Dr Xiaowen Liang awarded her PhD from The University of Queensland (UQ) in 2015 and received the Dean’s Award for outstanding Research Higher Degree Theses (top 10% of UQ graduates). She is a UQ Development Fellow and the focus of her work is on the use of advanced technologies to improve liver cancer outcomes and in managing drug induced liver injury. She has published a total of 4 book chapters and 46 peer-reviewed articles (7 as first author and 14 as corresponding author) in high-quality journals such as Advanced Science, Theranostics, ACS Nano and Hepatology. She has attracted over $770,000 as CIA including NHMRC New Investigator Project Grant, UQ Development Fellowship, and Global Connection Fund Priming Grant. Currently, she supervises one PhD student and one Honours student as principal supervisor and co-supervises 3 PhD students.

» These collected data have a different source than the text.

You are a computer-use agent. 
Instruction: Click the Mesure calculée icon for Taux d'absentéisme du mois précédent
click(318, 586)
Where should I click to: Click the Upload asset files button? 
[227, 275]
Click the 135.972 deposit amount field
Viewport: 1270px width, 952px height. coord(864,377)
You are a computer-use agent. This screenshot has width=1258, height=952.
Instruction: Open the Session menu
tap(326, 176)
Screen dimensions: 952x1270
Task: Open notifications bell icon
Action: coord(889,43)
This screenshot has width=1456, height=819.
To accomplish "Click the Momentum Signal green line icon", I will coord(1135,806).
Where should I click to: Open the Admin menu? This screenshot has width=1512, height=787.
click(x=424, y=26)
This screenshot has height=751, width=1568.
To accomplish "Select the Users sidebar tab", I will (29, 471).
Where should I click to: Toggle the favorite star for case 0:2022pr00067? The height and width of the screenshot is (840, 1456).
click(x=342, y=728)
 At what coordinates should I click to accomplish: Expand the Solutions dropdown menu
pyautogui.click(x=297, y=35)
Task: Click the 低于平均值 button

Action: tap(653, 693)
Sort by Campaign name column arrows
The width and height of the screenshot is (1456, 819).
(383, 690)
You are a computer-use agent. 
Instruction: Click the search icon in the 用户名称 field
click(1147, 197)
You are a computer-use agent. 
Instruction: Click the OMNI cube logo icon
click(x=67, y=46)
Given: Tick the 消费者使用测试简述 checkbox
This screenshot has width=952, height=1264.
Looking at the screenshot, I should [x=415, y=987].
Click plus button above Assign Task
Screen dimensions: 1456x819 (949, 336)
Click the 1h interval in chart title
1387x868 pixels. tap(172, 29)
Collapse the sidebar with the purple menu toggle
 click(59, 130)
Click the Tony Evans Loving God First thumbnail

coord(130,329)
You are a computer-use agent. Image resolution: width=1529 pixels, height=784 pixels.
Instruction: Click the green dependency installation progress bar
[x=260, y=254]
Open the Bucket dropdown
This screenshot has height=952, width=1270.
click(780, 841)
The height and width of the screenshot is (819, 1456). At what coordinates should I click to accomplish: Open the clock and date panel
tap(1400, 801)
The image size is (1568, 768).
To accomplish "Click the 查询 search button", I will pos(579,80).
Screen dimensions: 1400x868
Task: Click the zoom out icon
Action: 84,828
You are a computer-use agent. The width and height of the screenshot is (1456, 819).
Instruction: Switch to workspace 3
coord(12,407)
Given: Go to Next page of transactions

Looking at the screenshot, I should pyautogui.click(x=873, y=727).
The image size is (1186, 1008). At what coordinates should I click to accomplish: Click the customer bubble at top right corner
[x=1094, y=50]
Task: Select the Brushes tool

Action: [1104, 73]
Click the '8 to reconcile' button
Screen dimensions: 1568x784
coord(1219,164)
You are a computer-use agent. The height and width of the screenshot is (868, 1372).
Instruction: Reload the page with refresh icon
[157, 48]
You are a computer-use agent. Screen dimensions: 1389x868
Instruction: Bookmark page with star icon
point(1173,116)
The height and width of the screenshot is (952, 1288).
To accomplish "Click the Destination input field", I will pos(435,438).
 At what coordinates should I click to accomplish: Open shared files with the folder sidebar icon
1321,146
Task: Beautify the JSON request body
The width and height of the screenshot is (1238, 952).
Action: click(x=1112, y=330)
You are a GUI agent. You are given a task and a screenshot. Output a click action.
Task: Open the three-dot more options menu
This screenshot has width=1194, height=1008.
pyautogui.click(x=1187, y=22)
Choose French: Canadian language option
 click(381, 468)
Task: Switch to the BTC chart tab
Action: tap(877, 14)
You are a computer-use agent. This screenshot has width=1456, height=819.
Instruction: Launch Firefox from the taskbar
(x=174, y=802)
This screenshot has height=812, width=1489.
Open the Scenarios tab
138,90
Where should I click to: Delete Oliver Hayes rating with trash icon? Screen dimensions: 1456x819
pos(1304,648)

Conventionally, invasive sampling and analysis are used to evaluate hepatic physiology and function as well as the fate, kinetics, and effects of exogenous materials in the liver. Multiphoton microscopy coupled with fluorescence lifetime imaging (MPM-FLIM) has changed conventional methodology, which enables the in vivo assessment of hepatic microenvironments and dynamic monitoring of treatment response. We have applied MPM-FLIM to investigate the cellular histopathological hallmarks and metabolic status in healthy and diseased livers (e.g. fibrosis, hepatocellular carcinoma and ischemia-reperfusion) using stain free technique or fluorescent probes. We further developed an intravital imaging platform to visualise and characterise the sub-organ distribution and physiologically based kinetics of small molecules, nanoparticles, and therapeutic cells in the liver. It provides a framework for high-accuracy, spatially configured and quantitative assessment of hepatic microenvironments and drug response at the single cell level.
Contrast enhanced ultrasonography (CEU) is an imaging technique with gas-filled microbubbles as contrast agents that infuse into the intravascular space of the body. We have successfully applied CEU to non-invasively assess the hepatic perfusion and microcirculation in injured livers before and after treatment. The parametric perfusion images reflected rapid and marked reduction in the microvascular perfusion of the injured liver and imaging-based vascular-related biomarkers can identify early and mild liver injury induced by drug overdose. We recommend that CEU is a feasible novel, quantitative, noninvasive, and clinically approved technique for evaluating hepatic microcirculation and monitoring of treatment response in the liver.